I did everything I could not cry on the way home. I was overwhelmed entirely and had no idea how to deal with the school situation. When we got home I wrote a letter to her teacher.... which returned to me unread the next afternoon. I think this is about the time where I realized that we may not be dealing with people who understand special needs as well as I had hoped they would. I admit to being really lost. JD and I went to the IEP meeting, we saw the evals, we heard the discussions.... we got a copy in the mail and read it over and over again. Signed and sent back the acceptance slip... and then had no idea what happened next. I had, wrongly, assumed that we would get some kind of communication. Like maybe a chance to meet her teacher ahead of time... something. So I sent her to school on blind faith without fully knowing what to expect.
That was my fault. I should have made someone explain this to me in layman's terms. It was my fault, but my little one is paying for it.
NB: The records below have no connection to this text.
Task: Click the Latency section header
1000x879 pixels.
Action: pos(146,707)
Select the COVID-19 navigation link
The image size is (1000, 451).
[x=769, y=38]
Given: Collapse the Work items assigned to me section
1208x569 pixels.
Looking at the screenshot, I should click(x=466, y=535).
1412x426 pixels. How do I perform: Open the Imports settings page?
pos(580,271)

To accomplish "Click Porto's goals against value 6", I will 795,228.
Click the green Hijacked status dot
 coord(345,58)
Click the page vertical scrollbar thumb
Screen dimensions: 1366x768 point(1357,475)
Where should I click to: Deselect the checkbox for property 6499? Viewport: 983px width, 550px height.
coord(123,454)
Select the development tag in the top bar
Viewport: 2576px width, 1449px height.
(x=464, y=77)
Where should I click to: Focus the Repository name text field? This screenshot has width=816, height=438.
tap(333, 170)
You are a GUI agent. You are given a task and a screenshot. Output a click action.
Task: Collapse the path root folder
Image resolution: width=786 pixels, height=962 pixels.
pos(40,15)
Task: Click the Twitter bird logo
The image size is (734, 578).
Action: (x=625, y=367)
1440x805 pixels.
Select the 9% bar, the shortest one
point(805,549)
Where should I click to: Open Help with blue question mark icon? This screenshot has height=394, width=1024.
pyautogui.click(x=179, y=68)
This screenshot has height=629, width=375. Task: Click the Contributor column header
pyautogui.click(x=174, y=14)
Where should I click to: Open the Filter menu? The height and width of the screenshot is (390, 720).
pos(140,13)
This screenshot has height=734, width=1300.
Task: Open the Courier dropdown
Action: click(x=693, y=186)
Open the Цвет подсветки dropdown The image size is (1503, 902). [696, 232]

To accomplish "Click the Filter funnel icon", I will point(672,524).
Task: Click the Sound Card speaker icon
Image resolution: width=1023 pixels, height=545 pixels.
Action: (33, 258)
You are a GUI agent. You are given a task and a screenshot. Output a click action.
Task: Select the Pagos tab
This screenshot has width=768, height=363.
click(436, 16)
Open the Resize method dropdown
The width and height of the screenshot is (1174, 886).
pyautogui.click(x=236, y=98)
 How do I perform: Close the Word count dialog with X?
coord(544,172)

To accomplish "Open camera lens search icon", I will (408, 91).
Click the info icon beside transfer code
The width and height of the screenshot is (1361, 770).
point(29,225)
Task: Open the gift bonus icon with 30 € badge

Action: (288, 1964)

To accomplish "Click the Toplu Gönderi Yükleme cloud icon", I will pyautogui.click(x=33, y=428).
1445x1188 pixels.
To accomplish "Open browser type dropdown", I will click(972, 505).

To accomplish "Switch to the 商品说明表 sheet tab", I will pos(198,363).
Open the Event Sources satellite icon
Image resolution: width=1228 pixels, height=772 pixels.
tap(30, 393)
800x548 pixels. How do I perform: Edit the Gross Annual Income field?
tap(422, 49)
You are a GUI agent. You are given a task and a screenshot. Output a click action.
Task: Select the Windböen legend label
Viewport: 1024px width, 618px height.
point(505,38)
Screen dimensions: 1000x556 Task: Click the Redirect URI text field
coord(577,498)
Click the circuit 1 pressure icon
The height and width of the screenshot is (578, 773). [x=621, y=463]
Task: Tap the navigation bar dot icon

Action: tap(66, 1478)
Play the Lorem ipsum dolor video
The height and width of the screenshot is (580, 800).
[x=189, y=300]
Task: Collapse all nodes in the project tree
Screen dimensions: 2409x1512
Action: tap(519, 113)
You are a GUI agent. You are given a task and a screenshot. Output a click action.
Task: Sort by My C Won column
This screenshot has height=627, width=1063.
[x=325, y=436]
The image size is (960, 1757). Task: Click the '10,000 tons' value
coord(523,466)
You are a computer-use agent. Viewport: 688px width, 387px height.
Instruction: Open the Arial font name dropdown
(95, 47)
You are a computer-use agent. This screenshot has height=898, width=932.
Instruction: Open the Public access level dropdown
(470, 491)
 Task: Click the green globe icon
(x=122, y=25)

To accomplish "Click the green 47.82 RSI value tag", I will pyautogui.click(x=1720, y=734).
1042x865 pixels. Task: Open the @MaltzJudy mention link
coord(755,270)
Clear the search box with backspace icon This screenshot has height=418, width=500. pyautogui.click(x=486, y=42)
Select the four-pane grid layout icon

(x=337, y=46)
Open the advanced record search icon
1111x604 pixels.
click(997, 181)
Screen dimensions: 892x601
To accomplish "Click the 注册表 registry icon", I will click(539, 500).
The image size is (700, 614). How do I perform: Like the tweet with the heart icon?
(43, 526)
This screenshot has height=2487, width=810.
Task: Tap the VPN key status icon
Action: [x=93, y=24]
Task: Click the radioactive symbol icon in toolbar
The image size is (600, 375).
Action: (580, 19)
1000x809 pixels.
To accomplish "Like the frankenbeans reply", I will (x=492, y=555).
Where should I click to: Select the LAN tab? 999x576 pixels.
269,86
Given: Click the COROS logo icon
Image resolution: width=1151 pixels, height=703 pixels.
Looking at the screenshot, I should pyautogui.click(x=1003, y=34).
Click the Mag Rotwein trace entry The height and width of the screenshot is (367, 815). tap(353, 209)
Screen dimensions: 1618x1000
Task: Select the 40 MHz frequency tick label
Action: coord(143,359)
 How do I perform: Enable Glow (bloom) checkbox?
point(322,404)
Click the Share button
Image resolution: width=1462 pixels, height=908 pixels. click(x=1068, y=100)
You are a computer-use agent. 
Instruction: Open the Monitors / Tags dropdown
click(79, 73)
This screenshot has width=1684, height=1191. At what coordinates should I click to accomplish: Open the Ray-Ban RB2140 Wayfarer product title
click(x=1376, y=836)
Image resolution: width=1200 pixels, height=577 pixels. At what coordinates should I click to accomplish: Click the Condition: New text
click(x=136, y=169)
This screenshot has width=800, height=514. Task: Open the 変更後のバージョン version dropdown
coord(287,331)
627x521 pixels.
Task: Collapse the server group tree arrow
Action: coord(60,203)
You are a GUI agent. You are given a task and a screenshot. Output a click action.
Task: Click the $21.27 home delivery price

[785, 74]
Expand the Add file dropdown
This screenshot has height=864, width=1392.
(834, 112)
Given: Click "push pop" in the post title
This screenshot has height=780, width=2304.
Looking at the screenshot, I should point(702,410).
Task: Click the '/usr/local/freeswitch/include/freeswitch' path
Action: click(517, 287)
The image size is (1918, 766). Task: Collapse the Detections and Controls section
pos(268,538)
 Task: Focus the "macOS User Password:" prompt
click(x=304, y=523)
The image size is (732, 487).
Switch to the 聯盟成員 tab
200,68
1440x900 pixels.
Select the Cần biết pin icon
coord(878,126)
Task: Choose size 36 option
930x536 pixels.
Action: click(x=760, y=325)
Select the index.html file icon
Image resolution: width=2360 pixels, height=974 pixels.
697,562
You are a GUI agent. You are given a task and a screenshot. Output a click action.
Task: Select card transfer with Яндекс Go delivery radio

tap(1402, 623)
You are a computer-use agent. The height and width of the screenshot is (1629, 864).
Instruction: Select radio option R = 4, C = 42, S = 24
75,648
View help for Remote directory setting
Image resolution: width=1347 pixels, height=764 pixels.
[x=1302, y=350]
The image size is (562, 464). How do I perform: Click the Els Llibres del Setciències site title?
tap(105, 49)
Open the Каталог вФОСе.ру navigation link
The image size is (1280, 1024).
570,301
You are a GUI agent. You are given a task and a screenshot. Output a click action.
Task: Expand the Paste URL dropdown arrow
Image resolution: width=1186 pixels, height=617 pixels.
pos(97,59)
So the following morning I made sure Beth understood that there was a note for her teacher in her folder. My cell phone rang right around lunch time and it was her teacher. She expressed complete confusion over the story I had written her in my note. She had no idea that Beth had been moved in the lunchroom, or that Beth had gotten lost. She said she investigated a little bit and found that Beth had been moved from her normal table because she got up to throw something away without permission. That placed Beth in a different line to go back to the classroom than she was used to. She said all of the 1st grade classrooms are in the same hall so Beth was never truly lost.  I know the teacher heard my sigh in response. I don't know what made me ask, but I asked the teacher to explain exactly what makes up Beth's classroom environment. She told me that it is a general education classroom (I had a feeling, but the IEP was vague), that she has a handbook on PDD,and that if she didn't have paperwork on Beth she never would have guessed that she is on the autism spectrum.

I know the teacher didn't see this as a big deal. I know, from the way our conversation went, that she can't figure out why this simple incident was enough to cause me to write in about. She probably already has me on a list of problem parents, but in all honesty this is a problem. A real problem. Elizabeth had no idea what was happening or why. None of the events that seemed so simple to the teacher and the lunch aids made any sense to her. She was purposely removed from a place she felt safe and placed somewhere else for reasons she was unable to explain.

The teacher praised Beth's coping skills because Beth didn't seem upset about it and didn't tell the teacher what had happened. This, to me, is not coping. This was her bottling it up and letting it fester all day until she was safe with her family, her comfort zone.